- Article
Homecoming
- lisa Stathoplos

- Dec 31
- 3 min read
Updated: Feb 16

“…and then you’re gone, and then you’re gone, and then you’re gone…” (Violet Weston, August: Osage County by Tracy Letts)
Someone I love is gone. So many I love are now gone.
I venture to find her. I know where to go — I’ve made this journey hundreds of times sporting a younger face, more nimble feet. The day is bright, cold. There’s no one else about. Or so it seems. I park my ancient truck, gussied up in Grunden’s catchphrases, along the familiar seawall. Get out, get up, walk it. I know every crack — the oldest crevasses anyway. Childhood place. Coming of Age place. Much loved place.
I climb down stepping more gingerly than I hoped. Sense memory guides me but knees lack trust once a given. I trek onward slowly, outward bound. I don’t want to miss any sign that might appear along the way. A lobster trap, ruined, in a muddle on a group of rounded granite boulders wearing extravagant seaweed locks. Huge hen clamshells, cracked open, reveal their oozy dead. A child’s blue plastic beach shovel, worn to shredded by relentless surf.
Suddenly, I’m not alone. A man, with a camera — Nikon? — skulks toward the snarled and twisted wire trap, poised to shoot. He jars me out of my sweet solitude, but, I press on. How many times have I made this passage? Sometimes, swiftly and laughing, others, with more care, overturning small rocks along the way, snatching green crabs from their damp lairs then dumping them into my teeming bucket as it swings from my gangly arm.
My Everest awaits. Tall, black, and barren and, at tide’s ebb, exposed in the chilly sun as it has been every six hours or so for, how long? Joyous anticipation builds at my final approach. I cross the divide, metamorphic rock cleft in two by ancient forces. I scale the last three magnificent algae strewn steps to the pinnacle of Starfish Rock. Our Starfish Rock. “Starfish” to those who, here, came, wildly, of age.
Once more, I stand atop, survey Fisherman’s Cove. Place of my youth. Place of Home. Place of Peace and Connection. Most familiar, Favorite Place on Earth. I turn my gaze to shore. I see my aunt’s house — mythical place of childhood. “The House On The Point.” Our House On The Point. A few years back, in much greater age, we had all gasped: “She bought The House On The Point?!” Incredulity. Rapturous disbelief! And then, it was Her House On The Point!

- Available data
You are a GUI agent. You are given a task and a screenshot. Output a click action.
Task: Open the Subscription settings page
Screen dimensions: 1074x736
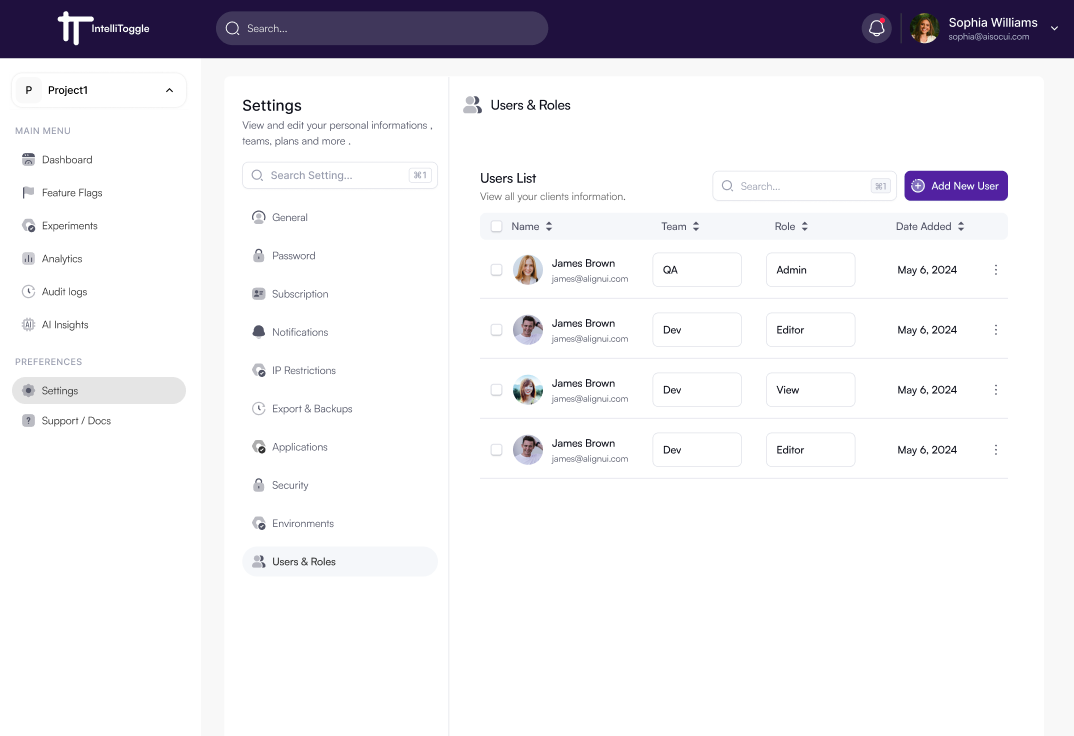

- Tasks
[1] Rewrite the homecoming essay starting at "My Everest awaits." and ending at "wildly, of age.", changing "Everest" to "summit".
[2] In the homecoming essay, what is the name of the rock whose pinnacle the writer climbs?
The material above was taken from a separate source.

- Answers to the exercise
[1]
My summit awaits. Tall, black, and barren and, at tide’s ebb, exposed in the chilly sun as it has been every six hours or so for, how long? Joyous anticipation builds at my final approach. I cross the divide, metamorphic rock cleft in two by ancient forces. I scale the last three magnificent algae strewn steps to the pinnacle of Starfish Rock. Our Starfish Rock. “Starfish” to those who, here, came, wildly, of age.

[2] Starfish Rock.